***** SUPPLIED RECORDS

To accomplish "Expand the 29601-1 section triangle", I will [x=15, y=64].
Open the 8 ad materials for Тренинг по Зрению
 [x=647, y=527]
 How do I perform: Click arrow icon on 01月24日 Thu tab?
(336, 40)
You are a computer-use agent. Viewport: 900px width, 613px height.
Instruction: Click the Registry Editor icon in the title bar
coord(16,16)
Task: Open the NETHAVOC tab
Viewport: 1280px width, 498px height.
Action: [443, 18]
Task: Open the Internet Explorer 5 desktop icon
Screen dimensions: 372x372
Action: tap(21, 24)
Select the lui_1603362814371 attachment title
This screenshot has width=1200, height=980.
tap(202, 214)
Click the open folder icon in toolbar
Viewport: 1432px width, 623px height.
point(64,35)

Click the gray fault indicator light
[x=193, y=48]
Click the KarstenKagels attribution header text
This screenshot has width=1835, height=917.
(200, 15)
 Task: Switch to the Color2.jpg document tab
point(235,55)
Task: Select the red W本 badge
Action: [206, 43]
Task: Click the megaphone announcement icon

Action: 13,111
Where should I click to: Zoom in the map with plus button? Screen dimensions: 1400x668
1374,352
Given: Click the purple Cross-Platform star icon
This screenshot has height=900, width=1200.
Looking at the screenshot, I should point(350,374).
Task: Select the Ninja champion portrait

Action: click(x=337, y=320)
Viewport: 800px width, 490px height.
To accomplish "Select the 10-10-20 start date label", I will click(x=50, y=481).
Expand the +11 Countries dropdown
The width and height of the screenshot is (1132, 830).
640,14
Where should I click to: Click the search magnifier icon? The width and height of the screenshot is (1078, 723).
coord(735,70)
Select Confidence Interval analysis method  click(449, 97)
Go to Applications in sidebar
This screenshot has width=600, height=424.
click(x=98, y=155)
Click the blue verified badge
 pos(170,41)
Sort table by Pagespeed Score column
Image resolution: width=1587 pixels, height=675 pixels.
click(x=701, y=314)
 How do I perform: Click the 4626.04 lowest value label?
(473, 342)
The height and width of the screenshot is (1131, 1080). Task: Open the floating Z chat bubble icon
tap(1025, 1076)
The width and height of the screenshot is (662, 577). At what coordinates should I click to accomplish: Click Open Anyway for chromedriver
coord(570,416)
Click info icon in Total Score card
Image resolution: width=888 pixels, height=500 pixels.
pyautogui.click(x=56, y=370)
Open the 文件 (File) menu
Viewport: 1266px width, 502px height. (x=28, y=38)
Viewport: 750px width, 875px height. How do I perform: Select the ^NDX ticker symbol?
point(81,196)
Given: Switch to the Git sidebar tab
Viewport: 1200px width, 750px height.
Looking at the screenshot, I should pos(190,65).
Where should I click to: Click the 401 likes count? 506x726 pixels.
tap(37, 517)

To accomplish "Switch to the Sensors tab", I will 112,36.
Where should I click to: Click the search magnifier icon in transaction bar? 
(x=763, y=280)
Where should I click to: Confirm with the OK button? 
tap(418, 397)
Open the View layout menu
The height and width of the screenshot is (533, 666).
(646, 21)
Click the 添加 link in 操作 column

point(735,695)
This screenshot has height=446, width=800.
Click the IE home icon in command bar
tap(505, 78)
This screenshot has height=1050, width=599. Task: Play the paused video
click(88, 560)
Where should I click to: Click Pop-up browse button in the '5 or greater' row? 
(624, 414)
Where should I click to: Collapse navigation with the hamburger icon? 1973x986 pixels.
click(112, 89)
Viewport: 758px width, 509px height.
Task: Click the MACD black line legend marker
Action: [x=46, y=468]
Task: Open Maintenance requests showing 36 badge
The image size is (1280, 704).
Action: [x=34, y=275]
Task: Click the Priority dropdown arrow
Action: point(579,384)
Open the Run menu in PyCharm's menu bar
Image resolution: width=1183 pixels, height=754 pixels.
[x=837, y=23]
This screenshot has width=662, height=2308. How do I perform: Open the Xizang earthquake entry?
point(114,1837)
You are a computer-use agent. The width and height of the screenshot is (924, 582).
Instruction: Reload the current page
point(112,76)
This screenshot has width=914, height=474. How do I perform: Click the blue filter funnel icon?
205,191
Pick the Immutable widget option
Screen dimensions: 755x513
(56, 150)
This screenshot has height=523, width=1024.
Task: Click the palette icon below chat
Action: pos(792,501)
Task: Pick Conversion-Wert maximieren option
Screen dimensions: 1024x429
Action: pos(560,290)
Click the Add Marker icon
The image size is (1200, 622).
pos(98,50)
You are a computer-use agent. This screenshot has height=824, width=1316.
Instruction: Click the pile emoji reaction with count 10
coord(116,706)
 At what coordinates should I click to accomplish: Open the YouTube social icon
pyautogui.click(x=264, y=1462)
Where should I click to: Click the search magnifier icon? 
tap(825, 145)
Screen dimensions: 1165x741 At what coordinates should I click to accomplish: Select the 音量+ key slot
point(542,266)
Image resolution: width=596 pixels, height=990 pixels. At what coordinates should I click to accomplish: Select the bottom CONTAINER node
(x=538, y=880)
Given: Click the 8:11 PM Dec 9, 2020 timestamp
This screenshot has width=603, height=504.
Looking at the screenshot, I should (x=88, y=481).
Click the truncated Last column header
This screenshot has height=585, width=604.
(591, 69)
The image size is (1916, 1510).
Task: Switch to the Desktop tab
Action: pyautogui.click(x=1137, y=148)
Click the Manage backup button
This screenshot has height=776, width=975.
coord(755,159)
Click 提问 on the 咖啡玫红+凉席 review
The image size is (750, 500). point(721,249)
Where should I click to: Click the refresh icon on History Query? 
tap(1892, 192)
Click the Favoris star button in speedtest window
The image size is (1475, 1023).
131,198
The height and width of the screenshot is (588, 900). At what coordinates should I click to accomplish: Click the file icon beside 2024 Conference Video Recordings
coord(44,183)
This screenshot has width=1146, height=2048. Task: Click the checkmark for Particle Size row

**********

- [TASK TO CARRY OUT]:
Every record should be given again without alteration.

- [EXERCISE RESULT]:
To accomplish "Expand the 29601-1 section triangle", I will [x=15, y=64].
Open the 8 ad materials for Тренинг по Зрению
 [x=647, y=527]
 How do I perform: Click arrow icon on 01月24日 Thu tab?
(336, 40)
You are a computer-use agent. Viewport: 900px width, 613px height.
Instruction: Click the Registry Editor icon in the title bar
coord(16,16)
Task: Open the NETHAVOC tab
Viewport: 1280px width, 498px height.
Action: [443, 18]
Task: Open the Internet Explorer 5 desktop icon
Screen dimensions: 372x372
Action: tap(21, 24)
Select the lui_1603362814371 attachment title
This screenshot has width=1200, height=980.
tap(202, 214)
Click the open folder icon in toolbar
Viewport: 1432px width, 623px height.
point(64,35)

Click the gray fault indicator light
[x=193, y=48]
Click the KarstenKagels attribution header text
This screenshot has width=1835, height=917.
(200, 15)
 Task: Switch to the Color2.jpg document tab
point(235,55)
Task: Select the red W本 badge
Action: [206, 43]
Task: Click the megaphone announcement icon

Action: 13,111
Where should I click to: Zoom in the map with plus button? Screen dimensions: 1400x668
1374,352
Given: Click the purple Cross-Platform star icon
This screenshot has height=900, width=1200.
Looking at the screenshot, I should point(350,374).
Task: Select the Ninja champion portrait

Action: click(x=337, y=320)
Viewport: 800px width, 490px height.
To accomplish "Select the 10-10-20 start date label", I will click(x=50, y=481).
Expand the +11 Countries dropdown
The width and height of the screenshot is (1132, 830).
640,14
Where should I click to: Click the search magnifier icon? The width and height of the screenshot is (1078, 723).
coord(735,70)
Select Confidence Interval analysis method  click(449, 97)
Go to Applications in sidebar
This screenshot has width=600, height=424.
click(x=98, y=155)
Click the blue verified badge
 pos(170,41)
Sort table by Pagespeed Score column
Image resolution: width=1587 pixels, height=675 pixels.
click(x=701, y=314)
 How do I perform: Click the 4626.04 lowest value label?
(473, 342)
The height and width of the screenshot is (1131, 1080). Task: Open the floating Z chat bubble icon
tap(1025, 1076)
The width and height of the screenshot is (662, 577). At what coordinates should I click to accomplish: Click Open Anyway for chromedriver
coord(570,416)
Click info icon in Total Score card
Image resolution: width=888 pixels, height=500 pixels.
pyautogui.click(x=56, y=370)
Open the 文件 (File) menu
Viewport: 1266px width, 502px height. (x=28, y=38)
Viewport: 750px width, 875px height. How do I perform: Select the ^NDX ticker symbol?
point(81,196)
Given: Switch to the Git sidebar tab
Viewport: 1200px width, 750px height.
Looking at the screenshot, I should pos(190,65).
Where should I click to: Click the 401 likes count? 506x726 pixels.
tap(37, 517)

To accomplish "Switch to the Sensors tab", I will 112,36.
Where should I click to: Click the search magnifier icon in transaction bar? 
(x=763, y=280)
Where should I click to: Confirm with the OK button? 
tap(418, 397)
Open the View layout menu
The height and width of the screenshot is (533, 666).
(646, 21)
Click the 添加 link in 操作 column

point(735,695)
This screenshot has height=446, width=800.
Click the IE home icon in command bar
tap(505, 78)
This screenshot has height=1050, width=599. Task: Play the paused video
click(88, 560)
Where should I click to: Click Pop-up browse button in the '5 or greater' row? 
(624, 414)
Where should I click to: Collapse navigation with the hamburger icon? 1973x986 pixels.
click(112, 89)
Viewport: 758px width, 509px height.
Task: Click the MACD black line legend marker
Action: [x=46, y=468]
Task: Open Maintenance requests showing 36 badge
The image size is (1280, 704).
Action: [x=34, y=275]
Task: Click the Priority dropdown arrow
Action: point(579,384)
Open the Run menu in PyCharm's menu bar
Image resolution: width=1183 pixels, height=754 pixels.
[x=837, y=23]
This screenshot has width=662, height=2308. How do I perform: Open the Xizang earthquake entry?
point(114,1837)
You are a computer-use agent. The width and height of the screenshot is (924, 582).
Instruction: Reload the current page
point(112,76)
This screenshot has width=914, height=474. How do I perform: Click the blue filter funnel icon?
205,191
Pick the Immutable widget option
Screen dimensions: 755x513
(56, 150)
This screenshot has height=523, width=1024.
Task: Click the palette icon below chat
Action: pos(792,501)
Task: Pick Conversion-Wert maximieren option
Screen dimensions: 1024x429
Action: pos(560,290)
Click the Add Marker icon
The image size is (1200, 622).
pos(98,50)
You are a computer-use agent. This screenshot has height=824, width=1316.
Instruction: Click the pile emoji reaction with count 10
coord(116,706)
 At what coordinates should I click to accomplish: Open the YouTube social icon
pyautogui.click(x=264, y=1462)
Where should I click to: Click the search magnifier icon? 
tap(825, 145)
Screen dimensions: 1165x741 At what coordinates should I click to accomplish: Select the 音量+ key slot
point(542,266)
Image resolution: width=596 pixels, height=990 pixels. At what coordinates should I click to accomplish: Select the bottom CONTAINER node
(x=538, y=880)
Given: Click the 8:11 PM Dec 9, 2020 timestamp
This screenshot has width=603, height=504.
Looking at the screenshot, I should (x=88, y=481).
Click the truncated Last column header
This screenshot has height=585, width=604.
(591, 69)
The image size is (1916, 1510).
Task: Switch to the Desktop tab
Action: pyautogui.click(x=1137, y=148)
Click the Manage backup button
This screenshot has height=776, width=975.
coord(755,159)
Click 提问 on the 咖啡玫红+凉席 review
The image size is (750, 500). point(721,249)
Where should I click to: Click the refresh icon on History Query? 
tap(1892, 192)
Click the Favoris star button in speedtest window
The image size is (1475, 1023).
131,198
The height and width of the screenshot is (588, 900). At what coordinates should I click to accomplish: Click the file icon beside 2024 Conference Video Recordings
coord(44,183)
This screenshot has width=1146, height=2048. Task: Click the checkmark for Particle Size row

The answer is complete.